Le journaliste tunisien Mourad Zeghidi, détenu depuis plus de deux ans, a entamé une grève de la faim pour dénoncer ce qu’il qualifie d’acharnement judiciaire, et protester contre son maintien en détention, selon des informations relayées par son entourage.
Le journaliste tunisien Mourad Zeghidi, emprisonné depuis deux ans et vingt-cinq jours, a entamé une grève de la faim il y a quatre jours afin de protester contre ce qu’il présente comme un acharnement judiciaire à son encontre et contre sa privation prolongée de liberté, selon des déclarations rapportées par ses proches.
Figure connue du paysage médiatique tunisien, Mourad Zeghidi purge actuellement une peine de trois ans et demi de prison après avoir été condamné dans une affaire liée à des accusations de blanchiment d’argent et d’évasion fiscale. Le journaliste conteste les poursuites engagées contre lui et affirme être visé en raison de son activité professionnelle et de ses prises de position publiques.

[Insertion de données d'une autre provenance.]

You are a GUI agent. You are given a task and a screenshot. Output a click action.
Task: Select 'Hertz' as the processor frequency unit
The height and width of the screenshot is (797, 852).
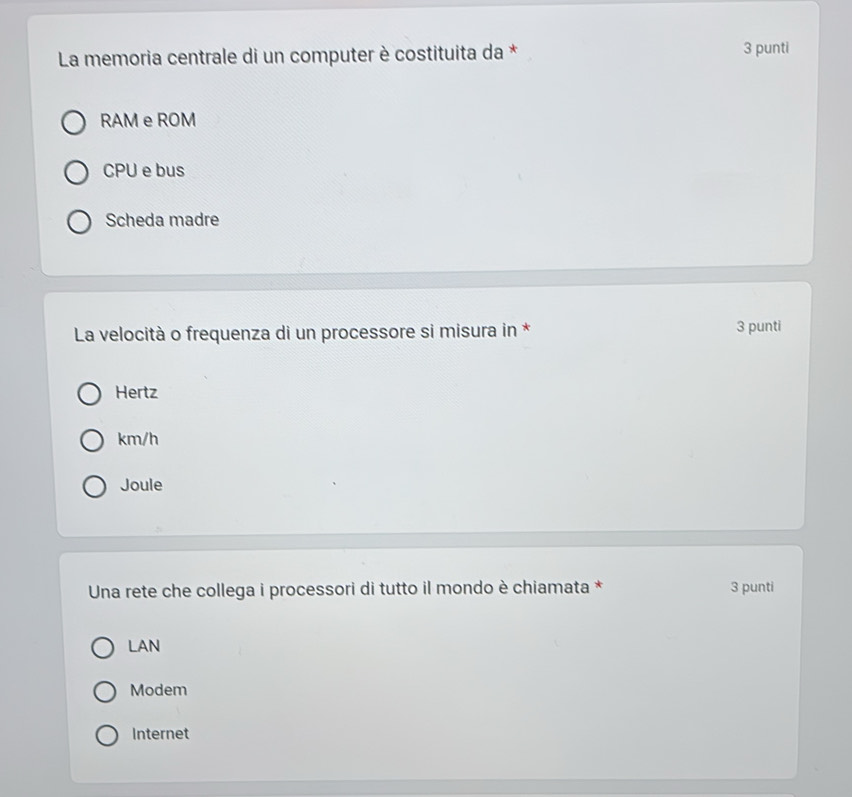coord(89,394)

Selon son entourage, cette grève de la faim vise à attirer l’attention sur sa situation judiciaire ainsi que sur les conditions de détention des journalistes et des professionnels des médias poursuivis en Tunisie. Aucune information officielle n’a été communiquée à ce stade sur son état de santé.
L’affaire intervient dans un contexte marqué par des inquiétudes croissantes exprimées par plusieurs organisations de défense des droits humains concernant la liberté de la presse dans le pays. Ces derniers mois, plusieurs journalistes, chroniqueurs et responsables de médias ont fait l’objet de poursuites judiciaires ou de condamnations, alimentant les critiques de la société civile et des organisations internationales.
Les autorités tunisiennes rejettent régulièrement les accusations de répression visant les médias. Le président Kais Saied affirme que les libertés publiques demeurent garanties et soutient que les procédures engagées relèvent exclusivement de l’application de la loi et du fonctionnement normal de la justice.
La situation de Mourad Zeghidi intervient alors que le débat sur la liberté d’expression et l’indépendance des médias reste particulièrement sensible en Tunisie, quinze ans après la révolution de 2011 qui avait favorisé une ouverture sans précédent du paysage médiatique.
Aucune réaction officielle des autorités judiciaires tunisiennes n’avait été enregistrée dans l’immédiat concernant la grève de la faim du journaliste ou une éventuelle évolution de son dossier.